Midazolam infusion was used in all three cases, whereas thiopentone and ketamine in one each. Thiopental anaesthesia could achieve transient seizure control, but anaesthetic medications in other two cases could not abort the seizures. Thiopental, propofol, and midazolam were reported to attain initial control of seizures in 64%, 68%, and 78% respectively. The frequency of withdrawal seizures was highest with thiopentone (9%) whereas it was 6% and 0.3% with propofol and midazolam respectively [4].
Duration of follow up was 40 months, 26 months, and 18 months for first, second and third case respectively.
Appropriate treatment should be undertaken on an emergency basis to prevent significant brain damage due to status epilepticus. Every attempt to identify the cause of status epilepticus should be made, as it helps in providing specific treatment against the aetiology [1].

### TASK A
In the case report excerpt, which drug had the highest frequency of withdrawal seizures?
### TASK B
Rewrite the case report excerpt from "Duration of follow" up to and including "the aetiology [1].", putting "neurological injury" in place of "brain damage".

### PROVIDED RECORDS

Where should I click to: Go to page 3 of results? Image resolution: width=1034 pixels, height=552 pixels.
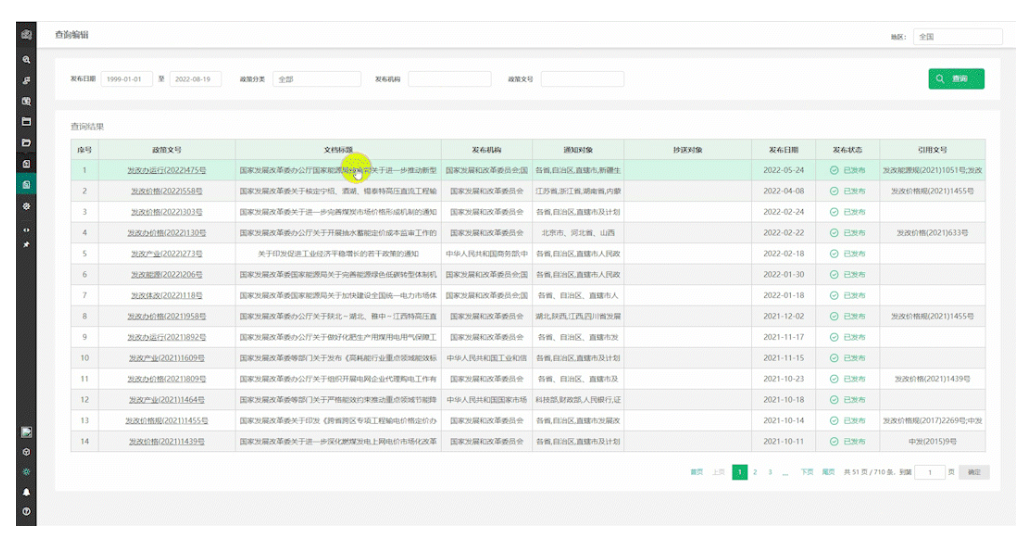pos(770,472)
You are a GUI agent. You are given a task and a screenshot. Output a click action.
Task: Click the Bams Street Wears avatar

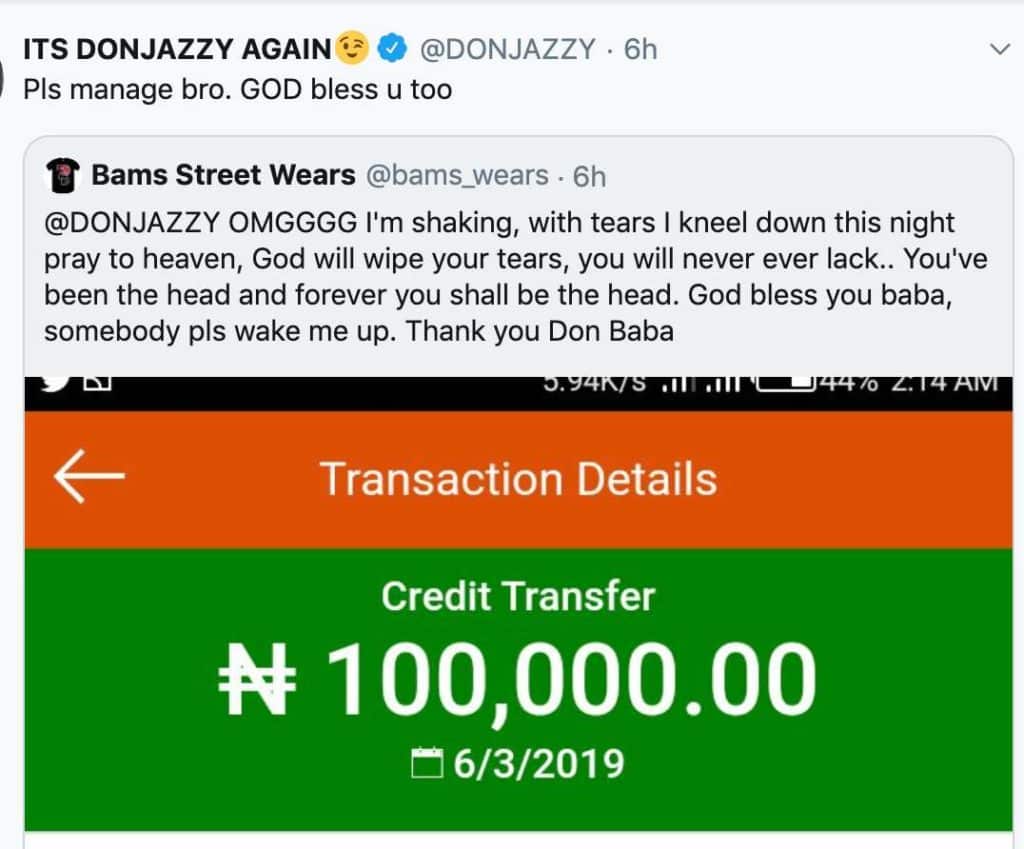pos(63,176)
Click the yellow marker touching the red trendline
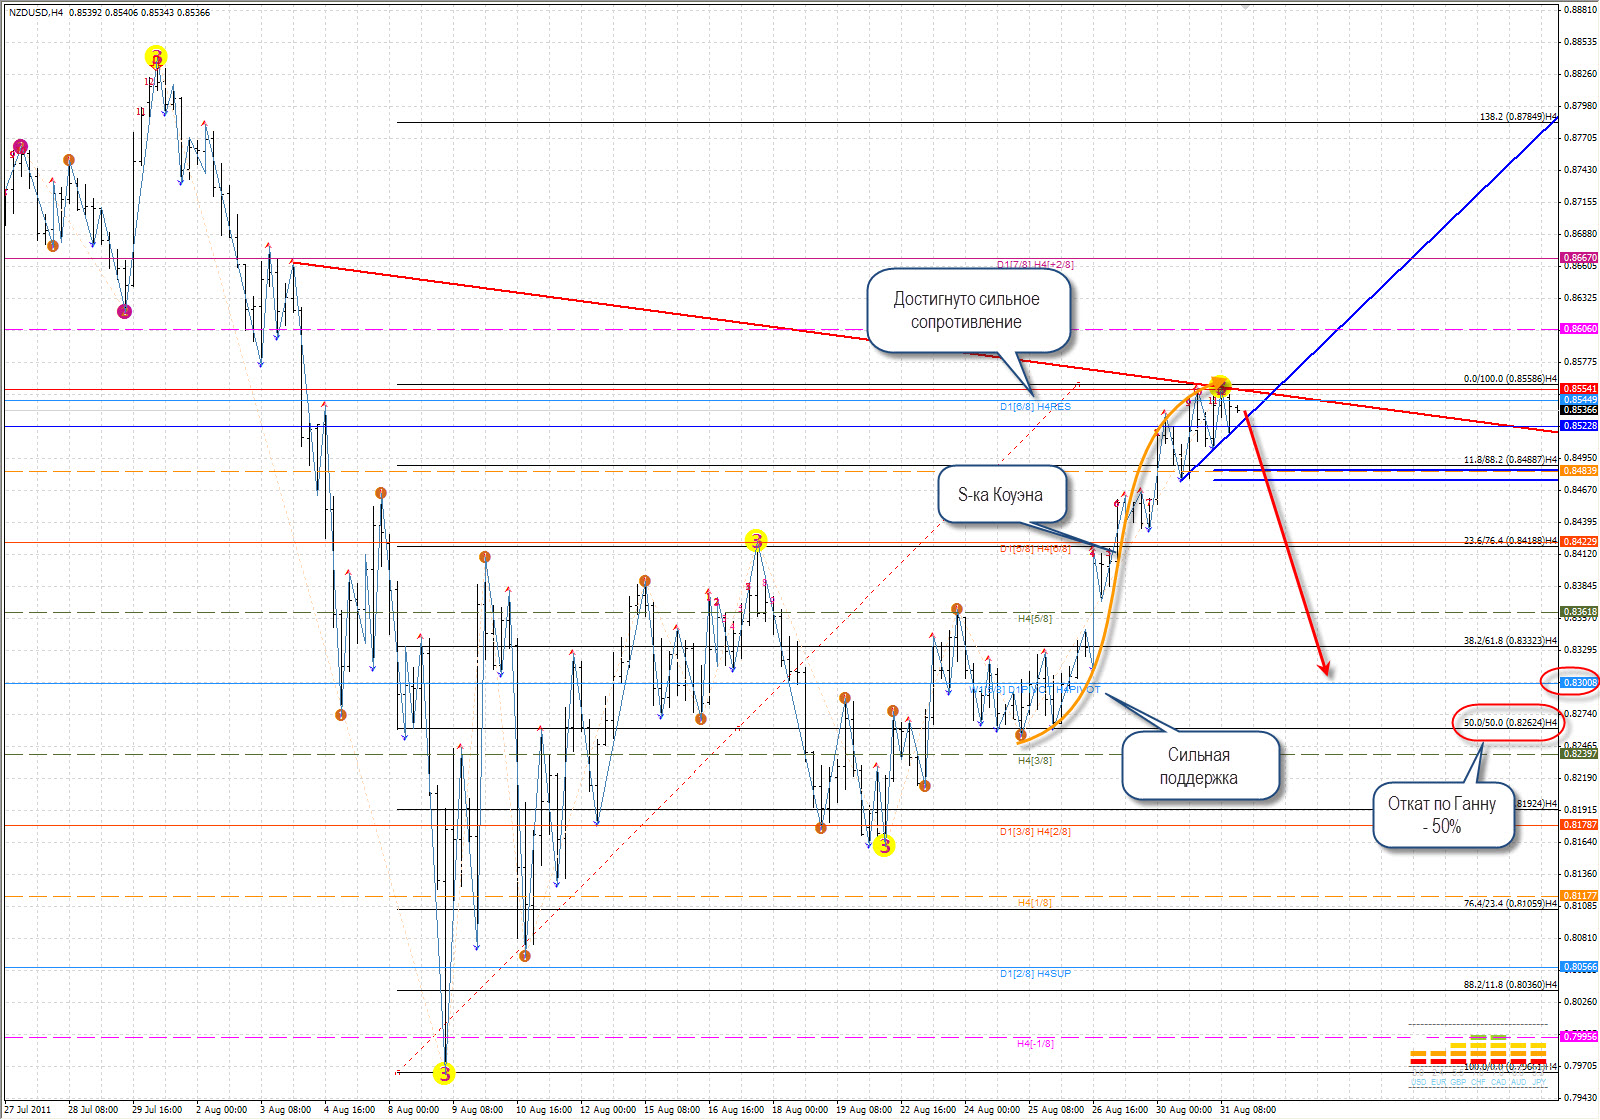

### WRITTEN ANSWER A
Thiopentone, at 9%.

### WRITTEN ANSWER B
Duration of follow up was 40 months, 26 months, and 18 months for first, second and third case respectively.
Appropriate treatment should be undertaken on an emergency basis to prevent significant neurological injury due to status epilepticus. Every attempt to identify the cause of status epilepticus should be made, as it helps in providing specific treatment against the aetiology [1].